Excerpted text
52 Tweets 2 reads May 18, 2022
SUPERMEGATHREAD TIME: 50 tweets summarizing 50 complex ideas in ways everyone can understand and apply to better navigate the world around them...
Pareto Principle: 80% of results come from 20% of actions. EX: 80% of wealth is held by 20% of people, 20% of drivers cause 80% of all traffic accidents, 20% of employees are responsible for 80% of the results.
Resulting Fallacy - a logical fallacy where we evaluate the quality of our decisions based on the outcome they achieve. If we didn't get the result we wanted, we assume it must be because we did something wrong
Lindy Effect - the longer a period something has survived to exist or be used in the present, it is also likely to have a longer remaining life expectancy. EX: The longer a restaurant is open the longer it is likely to remain open.
The Map is not the Terrain - Maps are models and representations of things but they are not those things. EX: A road map is a model of a roadway or street but is not the actual street.

Task goal
Repeat the part of the thread on complex ideas from "Pareto Principle: 80%" to "of the results.", word for word.

Information supplied
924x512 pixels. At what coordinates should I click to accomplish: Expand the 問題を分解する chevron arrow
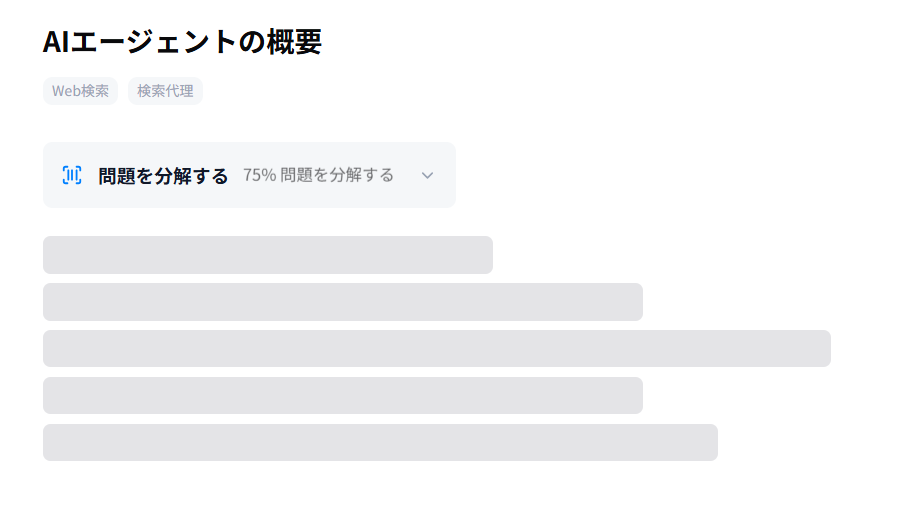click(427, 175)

Final result
Pareto Principle: 80% of results come from 20% of actions. EX: 80% of wealth is held by 20% of people, 20% of drivers cause 80% of all traffic accidents, 20% of employees are responsible for 80% of the results.